The death of Bea Arthur, a little over a week ago, reminded us that this is now -- but wasn't always -- the case with TV series. More than 35 years ago, Arthur's iconic character, Maude Findlay, had "prime time's first abortion, in a two-part episode that aired two months before Roe v. Wade made abortion legal across the country," as Rebecca Traister wrote in Salon. Like mainstream movies, TV prefers not to tell stories like that anymore.
Theater seldom bluntly deals with the issue of abortion, either, even peripherally -- which is odd, when you consider both the strong emotions it incites and how common it is. Or maybe that's not so peculiar, given how seldom women wield the pen that writes the script.

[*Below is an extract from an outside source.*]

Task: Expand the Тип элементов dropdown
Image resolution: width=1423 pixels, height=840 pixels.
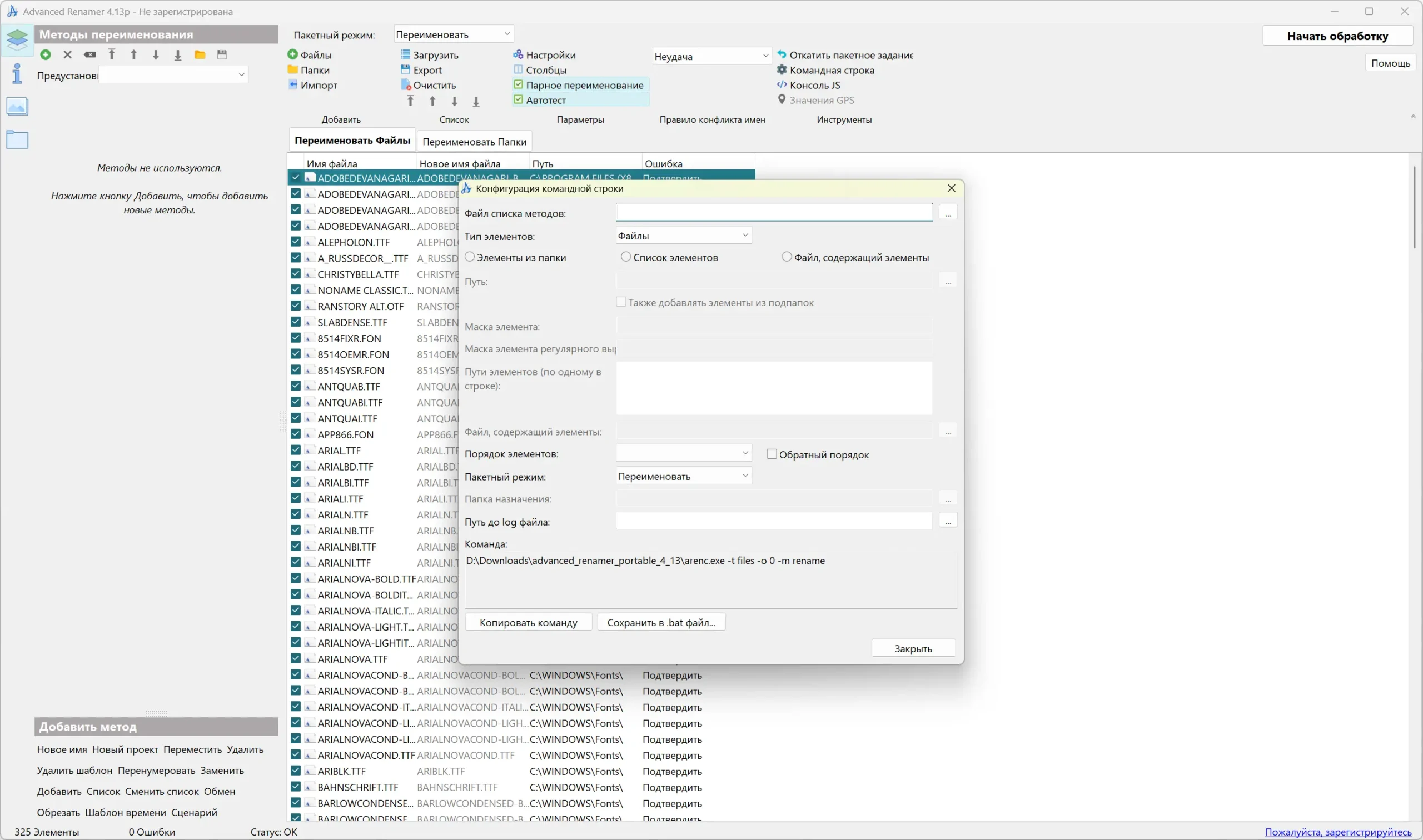Action: pos(683,236)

Its scarcity onstage makes all the more striking the fact that two current off-Broadway plays do deal with abortion, their approaches to the topic as unalike as the shows themselves: "Ruined," Lynn Nottage's Pulitzer Prize-winning drama about war and sexual violence in the Congo, and "Everyday Rapture," Sherie Rene Scott's bubbly, autobiographical musical, which she wrote with Dick Scanlan.
Abortion comes only briefly to the fore in each play, a bit ambiguously in one, unequivocally in the other, breath-catchingly in both, and for very different reasons. Both moments left me blinking back tears.
To say much more than that about them would be a disservice to audiences, who deserve to be surprised.
But audiences deserve, too, to have the fullness of human experience examined honestly onstage. A person doesn't have to be on a particular side of the abortion debate to recognize that abortion is a fact of life, and one that theater would do better to acknowledge.